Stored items
Content starts

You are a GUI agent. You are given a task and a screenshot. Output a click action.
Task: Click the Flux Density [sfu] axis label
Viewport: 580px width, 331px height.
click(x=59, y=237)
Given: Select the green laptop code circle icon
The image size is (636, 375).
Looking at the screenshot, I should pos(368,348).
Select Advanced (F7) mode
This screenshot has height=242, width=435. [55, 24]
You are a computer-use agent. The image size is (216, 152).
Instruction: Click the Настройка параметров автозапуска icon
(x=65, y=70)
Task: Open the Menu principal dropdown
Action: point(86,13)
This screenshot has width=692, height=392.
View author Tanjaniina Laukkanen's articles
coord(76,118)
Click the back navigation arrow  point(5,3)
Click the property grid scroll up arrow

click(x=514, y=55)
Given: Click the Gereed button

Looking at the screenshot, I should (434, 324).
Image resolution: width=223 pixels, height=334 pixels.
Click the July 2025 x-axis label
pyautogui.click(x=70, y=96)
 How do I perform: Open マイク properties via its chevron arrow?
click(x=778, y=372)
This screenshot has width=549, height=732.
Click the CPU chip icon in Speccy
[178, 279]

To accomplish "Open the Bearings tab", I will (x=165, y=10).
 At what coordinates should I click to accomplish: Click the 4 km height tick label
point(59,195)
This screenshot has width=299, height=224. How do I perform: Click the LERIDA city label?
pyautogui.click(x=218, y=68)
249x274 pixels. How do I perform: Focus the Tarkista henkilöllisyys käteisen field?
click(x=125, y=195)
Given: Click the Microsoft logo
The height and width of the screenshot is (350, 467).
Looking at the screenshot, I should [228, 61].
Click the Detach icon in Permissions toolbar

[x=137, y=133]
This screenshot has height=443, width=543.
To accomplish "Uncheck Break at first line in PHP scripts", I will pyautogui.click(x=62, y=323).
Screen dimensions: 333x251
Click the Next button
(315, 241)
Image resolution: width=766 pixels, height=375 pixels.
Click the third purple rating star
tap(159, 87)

Content ends

§ BRIEF
The required output is every line from the one with "Image resolution: width=766" to the final line of the entries, repeated exactly and with nothing else.

§ WRITTEN RESPONSE
Image resolution: width=766 pixels, height=375 pixels.
Click the third purple rating star
tap(159, 87)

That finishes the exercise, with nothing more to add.